Leicestershire beauty spot declared SSSI

A Leicestershire beauty spot rich in rare wildflowers is now protected for future generations after being declared a Site of Special Scientific Interest (SSSI).

Johnson’s Meadows, with its 6.5 hectares (16 acres) of unspoiled grasslands, is also a haven for wildlife. Lying between the villages of Woodhouse Eaves and Woodhouse, north of Leicester, it is one of several SSSIs in Charnwood Forest.

The meadows – encircled by tall, wide hedgerows – support an impressive variety of grasses, such as crested dogs-tail, red fescue and sweet vernal grass. Among them grow wildflowers including common knapweed, great burnet and meadow buttercup. Perhaps the most striking is the marsh orchid. Flowering from late May to early summer, it flourishes in the meadows.
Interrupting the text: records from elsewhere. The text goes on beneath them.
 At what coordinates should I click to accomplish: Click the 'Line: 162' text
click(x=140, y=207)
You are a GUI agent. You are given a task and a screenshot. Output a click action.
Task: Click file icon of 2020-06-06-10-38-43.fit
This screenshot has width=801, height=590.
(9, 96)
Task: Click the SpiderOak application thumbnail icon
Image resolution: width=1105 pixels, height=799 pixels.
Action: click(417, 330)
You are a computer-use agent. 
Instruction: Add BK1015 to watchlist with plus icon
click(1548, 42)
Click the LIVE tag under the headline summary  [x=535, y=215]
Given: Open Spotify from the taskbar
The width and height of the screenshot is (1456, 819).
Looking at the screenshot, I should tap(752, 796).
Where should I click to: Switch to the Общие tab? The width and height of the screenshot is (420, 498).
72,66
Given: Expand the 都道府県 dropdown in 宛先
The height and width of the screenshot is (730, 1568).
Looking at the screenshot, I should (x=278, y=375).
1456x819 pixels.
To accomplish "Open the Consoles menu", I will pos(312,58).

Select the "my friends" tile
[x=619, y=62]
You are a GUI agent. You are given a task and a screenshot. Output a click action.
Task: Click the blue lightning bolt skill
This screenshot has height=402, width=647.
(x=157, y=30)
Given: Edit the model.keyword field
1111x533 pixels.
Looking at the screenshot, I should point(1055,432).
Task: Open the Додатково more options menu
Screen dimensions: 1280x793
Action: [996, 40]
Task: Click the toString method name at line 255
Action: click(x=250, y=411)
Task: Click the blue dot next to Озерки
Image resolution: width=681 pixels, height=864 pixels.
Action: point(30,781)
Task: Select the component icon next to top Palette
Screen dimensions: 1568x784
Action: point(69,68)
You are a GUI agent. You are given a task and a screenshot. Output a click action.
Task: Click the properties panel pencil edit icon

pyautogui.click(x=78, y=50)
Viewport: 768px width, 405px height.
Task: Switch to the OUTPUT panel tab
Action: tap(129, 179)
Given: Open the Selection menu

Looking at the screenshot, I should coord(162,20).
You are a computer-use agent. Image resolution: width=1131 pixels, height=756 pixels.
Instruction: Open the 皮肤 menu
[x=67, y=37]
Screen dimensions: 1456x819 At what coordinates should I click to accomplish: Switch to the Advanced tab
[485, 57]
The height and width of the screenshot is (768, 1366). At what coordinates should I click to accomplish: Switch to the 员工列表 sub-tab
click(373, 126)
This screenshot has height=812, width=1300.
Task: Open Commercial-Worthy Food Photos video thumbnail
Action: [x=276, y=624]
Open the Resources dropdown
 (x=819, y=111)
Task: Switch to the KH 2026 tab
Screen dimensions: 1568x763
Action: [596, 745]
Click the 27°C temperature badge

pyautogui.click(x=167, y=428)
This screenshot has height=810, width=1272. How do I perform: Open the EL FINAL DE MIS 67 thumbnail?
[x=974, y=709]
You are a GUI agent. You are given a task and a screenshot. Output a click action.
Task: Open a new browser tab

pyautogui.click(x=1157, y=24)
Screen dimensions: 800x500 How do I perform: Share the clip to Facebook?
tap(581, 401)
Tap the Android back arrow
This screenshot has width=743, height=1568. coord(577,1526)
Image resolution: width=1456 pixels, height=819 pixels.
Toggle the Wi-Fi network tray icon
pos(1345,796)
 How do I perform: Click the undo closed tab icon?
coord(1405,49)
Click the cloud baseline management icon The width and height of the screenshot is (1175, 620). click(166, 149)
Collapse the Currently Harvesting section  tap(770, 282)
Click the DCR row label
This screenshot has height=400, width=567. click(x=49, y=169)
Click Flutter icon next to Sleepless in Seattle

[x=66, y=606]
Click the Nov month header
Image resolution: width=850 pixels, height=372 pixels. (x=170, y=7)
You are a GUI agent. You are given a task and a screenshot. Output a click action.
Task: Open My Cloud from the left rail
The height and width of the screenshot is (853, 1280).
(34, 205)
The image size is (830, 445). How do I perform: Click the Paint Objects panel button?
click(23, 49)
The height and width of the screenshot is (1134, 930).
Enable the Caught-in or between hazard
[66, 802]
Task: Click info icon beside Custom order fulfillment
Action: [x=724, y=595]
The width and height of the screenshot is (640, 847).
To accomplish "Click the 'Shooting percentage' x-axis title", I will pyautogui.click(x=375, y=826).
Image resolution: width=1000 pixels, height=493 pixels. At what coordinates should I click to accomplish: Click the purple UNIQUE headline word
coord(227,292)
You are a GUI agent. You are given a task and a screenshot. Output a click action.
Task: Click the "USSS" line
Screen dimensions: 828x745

Image shows a close up of the grasslands dotted with wild flowers

Many rare wild flowers grow in the grasslands

The site also contains heritage features in the form of medieval ridge-and-furrow earthworks and the remains of a medieval settlement. These further demonstrate the antiquity of the grassland and conservation importance of the site.

The land has been handed down through the Johnson family for 3 generations. They continue to manage the meadows in a traditional and environmentally sympathetic manner.

Speaking as one, the Johnson family said:

We feel privileged to be the guardians of our meadows embracing our role to protect them. It’s exciting to meet and work with environmental experts and we look forward to encouraging more biodiversity to this wildlife haven, for future generations of the family to enjoy.

Image shows four female members of the Johnson family, plus a baby and a small black dog, in a field of tall grass and wildflowers

The Johnson family has managed the meadows over 3 generations

Natural England will continue its partnership with owners of Johnson’s Meadows, both old and new, to promote and maintain positive management of the wildlife and the meadows.

The site joins more than 4,100 SSSIs that form the backbone of nature conservation in England. The country has seen a 97% decline in this rare type of habitat over the past 50 years.